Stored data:
begin

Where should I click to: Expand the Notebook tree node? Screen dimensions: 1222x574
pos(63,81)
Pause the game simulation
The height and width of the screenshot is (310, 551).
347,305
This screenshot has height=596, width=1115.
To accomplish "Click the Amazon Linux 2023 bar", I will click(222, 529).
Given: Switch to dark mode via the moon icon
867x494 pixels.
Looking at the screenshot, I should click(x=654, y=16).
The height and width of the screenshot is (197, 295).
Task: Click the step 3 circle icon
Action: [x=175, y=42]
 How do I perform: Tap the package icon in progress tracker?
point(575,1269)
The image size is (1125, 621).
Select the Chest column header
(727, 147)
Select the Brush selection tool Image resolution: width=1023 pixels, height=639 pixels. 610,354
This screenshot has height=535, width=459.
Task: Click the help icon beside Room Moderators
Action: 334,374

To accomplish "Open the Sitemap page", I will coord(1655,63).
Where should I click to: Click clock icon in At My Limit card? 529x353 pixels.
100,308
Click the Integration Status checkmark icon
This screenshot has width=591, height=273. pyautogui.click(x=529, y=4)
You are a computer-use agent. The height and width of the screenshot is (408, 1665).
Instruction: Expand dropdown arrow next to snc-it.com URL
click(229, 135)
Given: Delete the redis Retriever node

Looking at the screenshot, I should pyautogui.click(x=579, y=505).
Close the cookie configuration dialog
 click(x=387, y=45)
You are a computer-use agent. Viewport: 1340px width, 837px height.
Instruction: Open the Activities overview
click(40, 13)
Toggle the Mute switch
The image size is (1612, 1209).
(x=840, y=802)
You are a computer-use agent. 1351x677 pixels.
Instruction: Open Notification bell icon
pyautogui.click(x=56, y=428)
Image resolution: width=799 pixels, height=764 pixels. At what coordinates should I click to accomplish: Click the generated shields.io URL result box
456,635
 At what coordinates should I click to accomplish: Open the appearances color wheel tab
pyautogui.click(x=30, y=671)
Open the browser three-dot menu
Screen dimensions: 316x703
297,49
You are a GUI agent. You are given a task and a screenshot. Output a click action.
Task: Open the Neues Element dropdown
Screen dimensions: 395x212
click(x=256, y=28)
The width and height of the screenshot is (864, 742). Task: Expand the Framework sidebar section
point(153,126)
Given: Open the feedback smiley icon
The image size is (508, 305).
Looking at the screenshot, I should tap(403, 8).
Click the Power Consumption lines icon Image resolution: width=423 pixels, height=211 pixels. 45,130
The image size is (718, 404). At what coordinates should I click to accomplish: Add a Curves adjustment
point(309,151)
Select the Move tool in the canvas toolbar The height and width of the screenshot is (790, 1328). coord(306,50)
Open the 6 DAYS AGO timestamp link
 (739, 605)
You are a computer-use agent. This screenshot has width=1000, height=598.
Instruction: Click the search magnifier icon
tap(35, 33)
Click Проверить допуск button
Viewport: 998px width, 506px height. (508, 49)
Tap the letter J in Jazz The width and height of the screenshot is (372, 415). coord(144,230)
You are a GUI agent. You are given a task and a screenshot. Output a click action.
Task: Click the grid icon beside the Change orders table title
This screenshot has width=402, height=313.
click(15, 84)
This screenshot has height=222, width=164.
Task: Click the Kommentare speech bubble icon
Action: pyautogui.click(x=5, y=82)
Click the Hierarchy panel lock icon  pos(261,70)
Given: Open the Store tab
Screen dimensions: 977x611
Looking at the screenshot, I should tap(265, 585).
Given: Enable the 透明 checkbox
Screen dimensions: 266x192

end

* [Task details]:
Reproduce the lines above, substituting "desktop assistant" for each occurrence of "computer-use agent" and keeping everything else the same.

* [Completed exercise]:
Where should I click to: Expand the Notebook tree node? Screen dimensions: 1222x574
pos(63,81)
Pause the game simulation
The height and width of the screenshot is (310, 551).
347,305
This screenshot has height=596, width=1115.
To accomplish "Click the Amazon Linux 2023 bar", I will click(222, 529).
Given: Switch to dark mode via the moon icon
867x494 pixels.
Looking at the screenshot, I should click(x=654, y=16).
The height and width of the screenshot is (197, 295).
Task: Click the step 3 circle icon
Action: [x=175, y=42]
 How do I perform: Tap the package icon in progress tracker?
point(575,1269)
The image size is (1125, 621).
Select the Chest column header
(727, 147)
Select the Brush selection tool Image resolution: width=1023 pixels, height=639 pixels. 610,354
This screenshot has height=535, width=459.
Task: Click the help icon beside Room Moderators
Action: 334,374

To accomplish "Open the Sitemap page", I will coord(1655,63).
Where should I click to: Click clock icon in At My Limit card? 529x353 pixels.
100,308
Click the Integration Status checkmark icon
This screenshot has width=591, height=273. pyautogui.click(x=529, y=4)
You are a desktop assistant. The height and width of the screenshot is (408, 1665).
Instruction: Expand dropdown arrow next to snc-it.com URL
click(229, 135)
Given: Delete the redis Retriever node

Looking at the screenshot, I should pyautogui.click(x=579, y=505).
Close the cookie configuration dialog
 click(x=387, y=45)
You are a desktop assistant. Viewport: 1340px width, 837px height.
Instruction: Open the Activities overview
click(40, 13)
Toggle the Mute switch
The image size is (1612, 1209).
(x=840, y=802)
You are a desktop assistant. 1351x677 pixels.
Instruction: Open Notification bell icon
pyautogui.click(x=56, y=428)
Image resolution: width=799 pixels, height=764 pixels. At what coordinates should I click to accomplish: Click the generated shields.io URL result box
456,635
 At what coordinates should I click to accomplish: Open the appearances color wheel tab
pyautogui.click(x=30, y=671)
Open the browser three-dot menu
Screen dimensions: 316x703
297,49
You are a GUI agent. You are given a task and a screenshot. Output a click action.
Task: Open the Neues Element dropdown
Screen dimensions: 395x212
click(x=256, y=28)
The width and height of the screenshot is (864, 742). Task: Expand the Framework sidebar section
point(153,126)
Given: Open the feedback smiley icon
The image size is (508, 305).
Looking at the screenshot, I should tap(403, 8).
Click the Power Consumption lines icon Image resolution: width=423 pixels, height=211 pixels. 45,130
The image size is (718, 404). At what coordinates should I click to accomplish: Add a Curves adjustment
point(309,151)
Select the Move tool in the canvas toolbar The height and width of the screenshot is (790, 1328). coord(306,50)
Open the 6 DAYS AGO timestamp link
 (739, 605)
You are a desktop assistant. This screenshot has width=1000, height=598.
Instruction: Click the search magnifier icon
tap(35, 33)
Click Проверить допуск button
Viewport: 998px width, 506px height. (508, 49)
Tap the letter J in Jazz The width and height of the screenshot is (372, 415). coord(144,230)
You are a GUI agent. You are given a task and a screenshot. Output a click action.
Task: Click the grid icon beside the Change orders table title
This screenshot has width=402, height=313.
click(15, 84)
This screenshot has height=222, width=164.
Task: Click the Kommentare speech bubble icon
Action: pyautogui.click(x=5, y=82)
Click the Hierarchy panel lock icon  pos(261,70)
Given: Open the Store tab
Screen dimensions: 977x611
Looking at the screenshot, I should tap(265, 585).
Given: Enable the 透明 checkbox
Screen dimensions: 266x192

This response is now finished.